2. System Provisioning

Objective

Understand how Warewulf(ww) is setup on the Head Node and how it works.

References

Resources: Linux Boot Process, WareWulf Docs, PXE, iPXE

What is WareWulf?

Warewulf is a purpose-built stateless booting system built for large-scale HPC’s. It’s what the HPC2 uses to boot and maintain the state of thousands(literally) of cluster nodes. It does this by maintaining a “Golden Image” of a compute node as desired and sending it to each node when it boots. This means that every time a node reboots. it’s entirely wiped and returned to the desired state. There are some advantages and some drawbacks to this approach. Careful consideration must be taken when building these images so that they will consistently work on all nodes.

Using WareWulf

Due to the complexity of Warewulf, it has already been setup for you, this doc is to acquaint you with how it works and give some instructions required later on such as how to modify the node image.

How Warewulf Works

A number of moving parts come together for Warewulf to work. A desired server hosts a number of services including Warewulf’s server daemon, dhcp, and tftp which are all needed for different stages of the boot process. Every node booted with Warewulf requires the following during its boot processes: a container which acts as a traditional system’s root drive, a linux kernel, and an assortment of overlays which are stacked on top of the container depending on certain environmental differences. These overlays allow a single container to be used for many, if not all, nodes, changing what’s necessary between them.

The Warewulf Boot Process

Bringing an entire working operating system up with no internal storage is no small task. Warewulf accomplishes it in stages.

  1. PXE Boot: PXE is the the standard net-boot protocol for most machines. The ww server hosts a PXE image for its custom boot environment

  2. iPXE: iPXE is a similar standard to PXE but much more extensible. iPXE reaches out to the ww server, handshakes, and retrieves necessary files

  3. /bin/init: once the initramfs is copied, it pulls the container and overlays, sets up the new root, and executes /bin/init. from there the system comes up just as a traditional system.

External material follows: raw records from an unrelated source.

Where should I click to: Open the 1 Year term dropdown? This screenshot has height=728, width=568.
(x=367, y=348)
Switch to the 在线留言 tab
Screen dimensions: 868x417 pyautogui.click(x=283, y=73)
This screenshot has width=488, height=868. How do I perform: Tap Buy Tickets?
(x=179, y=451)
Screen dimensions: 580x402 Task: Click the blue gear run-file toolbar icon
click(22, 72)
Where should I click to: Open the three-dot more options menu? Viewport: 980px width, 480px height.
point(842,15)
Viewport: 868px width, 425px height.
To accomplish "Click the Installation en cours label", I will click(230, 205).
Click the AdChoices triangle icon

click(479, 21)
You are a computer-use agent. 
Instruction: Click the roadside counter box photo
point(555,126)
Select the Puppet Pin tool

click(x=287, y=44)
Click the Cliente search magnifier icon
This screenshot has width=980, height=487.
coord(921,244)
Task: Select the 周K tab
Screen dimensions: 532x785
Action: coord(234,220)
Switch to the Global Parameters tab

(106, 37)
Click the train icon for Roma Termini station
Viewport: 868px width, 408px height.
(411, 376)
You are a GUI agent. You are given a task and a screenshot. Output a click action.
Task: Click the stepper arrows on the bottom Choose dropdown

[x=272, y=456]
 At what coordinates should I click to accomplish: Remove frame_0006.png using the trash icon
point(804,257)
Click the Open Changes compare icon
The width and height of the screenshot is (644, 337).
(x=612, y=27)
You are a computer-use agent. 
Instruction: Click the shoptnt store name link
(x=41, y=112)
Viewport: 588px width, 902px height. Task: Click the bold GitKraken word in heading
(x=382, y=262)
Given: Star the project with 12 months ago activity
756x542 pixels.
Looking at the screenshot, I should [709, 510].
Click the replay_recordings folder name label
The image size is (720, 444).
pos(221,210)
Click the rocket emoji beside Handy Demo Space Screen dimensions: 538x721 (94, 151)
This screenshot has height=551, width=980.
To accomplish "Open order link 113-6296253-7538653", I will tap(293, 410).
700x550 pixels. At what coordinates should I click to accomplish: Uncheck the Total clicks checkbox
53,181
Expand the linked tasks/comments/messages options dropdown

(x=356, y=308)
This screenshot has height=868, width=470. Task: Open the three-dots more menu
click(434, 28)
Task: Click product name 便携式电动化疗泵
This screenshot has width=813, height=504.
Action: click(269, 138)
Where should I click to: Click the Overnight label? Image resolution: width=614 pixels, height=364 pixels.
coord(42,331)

Common/Useful Warewulf commands

Chroot’ing into the container to make changes to the compute nodes interactively:

  • Note: the exit status of the last command dictates whether Warewulf saves changes made in the chroot. this is indicated in the prompt by either a “write” or a “discard”. exit the container with either Ctrl+D or exit

wwctl container exec base-rocky9 /bin/bash

As above but making the host’s /shared and /apps

wwctl container exec --bind /shared:/shared base-rocky9 /bin/bash

Copying Contianers, useful when testing changes

wwctl container cp original-container copy-container

Changing a node’s container

wwctl node set --container container-name node-name

Rebuilding Overlays, must be rebuild after most config changes

wwctl overlay build [node]

Reboot the Nodes

pdsh -a reboot

At this point, power on the nodes. They should begin booting and pulling their images. We’ll configure these images in future steps.